Anaïs Nin reads from ‘House of Incest’ with futuristic electronic soundtrack in ‘Bells of Atlantis’

Hugh Parker Guiler (1898–1985) was Anaïs Nin’s husband from 1923 until her death in 1977. He was a successful banker who used the name “Ian Hugo,” to keep his art and experimental filmmaking career separate from the disapproving financial world.
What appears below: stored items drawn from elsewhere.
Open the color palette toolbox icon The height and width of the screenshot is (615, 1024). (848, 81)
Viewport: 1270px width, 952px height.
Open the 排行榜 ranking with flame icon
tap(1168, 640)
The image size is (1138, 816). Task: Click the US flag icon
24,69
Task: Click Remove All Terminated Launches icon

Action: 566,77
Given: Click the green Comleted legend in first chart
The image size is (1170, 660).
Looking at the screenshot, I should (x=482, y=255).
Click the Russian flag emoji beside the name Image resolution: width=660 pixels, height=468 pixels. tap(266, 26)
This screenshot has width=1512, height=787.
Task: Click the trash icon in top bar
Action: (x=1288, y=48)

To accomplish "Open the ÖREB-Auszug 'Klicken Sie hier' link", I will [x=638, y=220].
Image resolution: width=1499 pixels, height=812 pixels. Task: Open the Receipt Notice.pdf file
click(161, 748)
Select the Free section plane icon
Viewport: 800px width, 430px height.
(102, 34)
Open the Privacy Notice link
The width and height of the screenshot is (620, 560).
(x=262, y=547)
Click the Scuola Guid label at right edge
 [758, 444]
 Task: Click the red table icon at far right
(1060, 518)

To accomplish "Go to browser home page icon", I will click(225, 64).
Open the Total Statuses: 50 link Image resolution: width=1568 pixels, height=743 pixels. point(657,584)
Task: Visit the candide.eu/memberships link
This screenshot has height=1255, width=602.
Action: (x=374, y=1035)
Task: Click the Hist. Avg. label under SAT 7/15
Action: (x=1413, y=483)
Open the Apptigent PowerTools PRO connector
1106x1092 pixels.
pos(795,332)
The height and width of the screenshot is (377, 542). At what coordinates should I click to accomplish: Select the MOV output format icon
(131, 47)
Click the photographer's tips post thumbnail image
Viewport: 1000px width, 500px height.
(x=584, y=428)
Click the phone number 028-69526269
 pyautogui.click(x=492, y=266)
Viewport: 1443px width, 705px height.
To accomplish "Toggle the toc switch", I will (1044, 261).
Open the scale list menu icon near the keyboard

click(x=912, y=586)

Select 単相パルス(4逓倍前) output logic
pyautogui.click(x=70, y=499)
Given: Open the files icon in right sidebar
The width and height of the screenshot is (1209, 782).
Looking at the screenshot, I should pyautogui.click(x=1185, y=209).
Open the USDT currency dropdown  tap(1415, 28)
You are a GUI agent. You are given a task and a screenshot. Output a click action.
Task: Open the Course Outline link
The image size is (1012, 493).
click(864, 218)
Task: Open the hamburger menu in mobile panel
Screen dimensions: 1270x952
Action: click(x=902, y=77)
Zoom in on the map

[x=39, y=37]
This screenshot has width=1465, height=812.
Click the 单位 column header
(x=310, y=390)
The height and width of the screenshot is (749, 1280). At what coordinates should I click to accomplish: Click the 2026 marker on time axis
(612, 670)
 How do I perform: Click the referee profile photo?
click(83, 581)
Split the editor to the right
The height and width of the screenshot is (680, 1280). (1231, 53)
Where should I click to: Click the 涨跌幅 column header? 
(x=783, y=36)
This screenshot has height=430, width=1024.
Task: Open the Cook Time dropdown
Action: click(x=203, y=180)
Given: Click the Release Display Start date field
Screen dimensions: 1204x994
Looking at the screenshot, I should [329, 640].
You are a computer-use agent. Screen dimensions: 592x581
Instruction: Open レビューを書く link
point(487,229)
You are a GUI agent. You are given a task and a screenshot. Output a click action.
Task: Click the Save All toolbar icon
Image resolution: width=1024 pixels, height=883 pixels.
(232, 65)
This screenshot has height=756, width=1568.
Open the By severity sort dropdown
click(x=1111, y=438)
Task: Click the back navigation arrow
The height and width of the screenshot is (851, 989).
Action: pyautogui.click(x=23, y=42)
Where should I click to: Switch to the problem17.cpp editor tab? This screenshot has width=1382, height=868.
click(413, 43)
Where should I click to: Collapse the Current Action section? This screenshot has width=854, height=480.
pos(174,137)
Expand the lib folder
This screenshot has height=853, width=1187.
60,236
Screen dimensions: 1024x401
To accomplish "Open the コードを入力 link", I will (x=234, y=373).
In 1954, “Hugo” made a short film called Bells of Atlantis, featuring Nin, who appears as a mythical queen of Atlantis, reading from her 1936 surrealist novella House of Incest and an electronic music soundtrack courtesy of Louis and Bebe Barron (who made a similar score for Forbidden Planet two years later). Kinetic artist Len Lye also worked on the film with Guiler.

From The Anaïs Nin Blog:

At a May 27, 1977 lecture, [Guiler/Hugo] said after screening his Bells of Atlantis... “Thank you for your kind response, which I am sure is also meant as a tribute to Anaïs Nin. I do think that this film does bring her closer to you—to her style as a poetic writer of the first order, and her presence as an extraordinarily sensitive, and warm human being. I can certainly testify personally to this through the almost 54 years that we were married, to the time of her death in January of this year.” (It should be pointed out that there was an audible gasp by the audience, since they only knew Ian Hugo as an artistic collaborator of Nin.)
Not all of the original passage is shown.